Trust me when I say we’re 100 per cent committed to doing what it takes to achieve it.
But in order to provide an environment where employees can prosper there is much that needs to change. And driving this change means we need to know the issues. Of course, many of them we know - they are common to many businesses.
But there’s much more we need to understand. That’s why we need all of our employees to get involved. We need you to be comfortable talking to your managers and colleagues about career and life choices. Where necessary we need you to challenge how we do things and help push the company in new and better directions. Only if we all participate can we make this change happen. It’s not something that can be done from a boardroom. It requires each of us to play a role, scrutinise the business, share your findings and concerns. Then together we can change them – and if it makes us a better business, we’ll do it!
But every employee also has to recognise the need to change their own expectations or priorities in order to either personally succeed, or harness the benefit of a diverse workforce. So in this edition we talk to several of our Group Rental Managers about their experiences at the Women In Business Forum and how it made them understand the need to change their approach to nurturing talented women within their group.
In a piece on Active Mentoring, Candice Turner tells how she used mentoring to change her behaviour and make herself visible ahead of her promotion to Area Manager. And Claire Beynon explains how she restructured and adapted her life in order to balance the demands of a young family with a senior role in rental, alongside caring for her partner through illness.

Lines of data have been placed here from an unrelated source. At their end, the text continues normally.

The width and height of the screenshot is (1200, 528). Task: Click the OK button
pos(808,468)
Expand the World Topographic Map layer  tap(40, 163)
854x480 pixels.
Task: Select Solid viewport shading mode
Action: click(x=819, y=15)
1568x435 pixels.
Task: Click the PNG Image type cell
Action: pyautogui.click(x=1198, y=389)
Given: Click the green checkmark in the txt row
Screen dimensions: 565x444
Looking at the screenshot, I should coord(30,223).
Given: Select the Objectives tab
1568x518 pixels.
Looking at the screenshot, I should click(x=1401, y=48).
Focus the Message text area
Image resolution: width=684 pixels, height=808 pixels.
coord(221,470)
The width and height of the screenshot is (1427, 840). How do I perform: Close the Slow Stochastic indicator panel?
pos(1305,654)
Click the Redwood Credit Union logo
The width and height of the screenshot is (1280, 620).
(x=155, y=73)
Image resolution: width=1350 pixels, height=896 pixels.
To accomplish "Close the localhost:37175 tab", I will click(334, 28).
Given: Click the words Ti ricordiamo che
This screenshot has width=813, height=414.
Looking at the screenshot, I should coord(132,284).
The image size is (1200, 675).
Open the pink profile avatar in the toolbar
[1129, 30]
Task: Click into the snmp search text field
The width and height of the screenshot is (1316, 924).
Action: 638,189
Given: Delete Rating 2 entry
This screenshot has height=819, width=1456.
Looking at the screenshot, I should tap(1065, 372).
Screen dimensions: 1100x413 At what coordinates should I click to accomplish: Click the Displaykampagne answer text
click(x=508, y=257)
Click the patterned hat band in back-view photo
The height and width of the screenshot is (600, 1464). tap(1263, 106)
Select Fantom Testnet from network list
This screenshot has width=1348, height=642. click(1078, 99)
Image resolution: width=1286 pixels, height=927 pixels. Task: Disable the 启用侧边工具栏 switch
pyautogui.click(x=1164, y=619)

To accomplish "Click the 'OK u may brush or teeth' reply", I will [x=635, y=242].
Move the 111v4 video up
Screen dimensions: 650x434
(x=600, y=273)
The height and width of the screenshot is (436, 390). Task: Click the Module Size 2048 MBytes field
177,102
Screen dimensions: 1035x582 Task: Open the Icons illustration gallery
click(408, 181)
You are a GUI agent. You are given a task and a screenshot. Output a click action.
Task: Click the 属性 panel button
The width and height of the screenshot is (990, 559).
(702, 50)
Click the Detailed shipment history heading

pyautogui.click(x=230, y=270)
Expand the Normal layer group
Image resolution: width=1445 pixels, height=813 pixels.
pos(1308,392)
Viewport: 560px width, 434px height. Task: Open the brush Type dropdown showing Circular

The change that concerns many women at Enterprise is the reality that promotion often means relocation. I know many women worry about the impact this will have on family life.
So we’ve spoken to three women in very different roles across the company to find out how they managed to relocate in order to pursue their career whilst balancing the needs of their family.
These are real-life examples of how our employees have adapted and forced change to support their careers. I hope you can take inspiration from them.
Change is not easy for any of us. But the success of our diversity programme has taught us that when we adapt how we do things to suit the needs of our employees, and their ambitions, then we are a better company.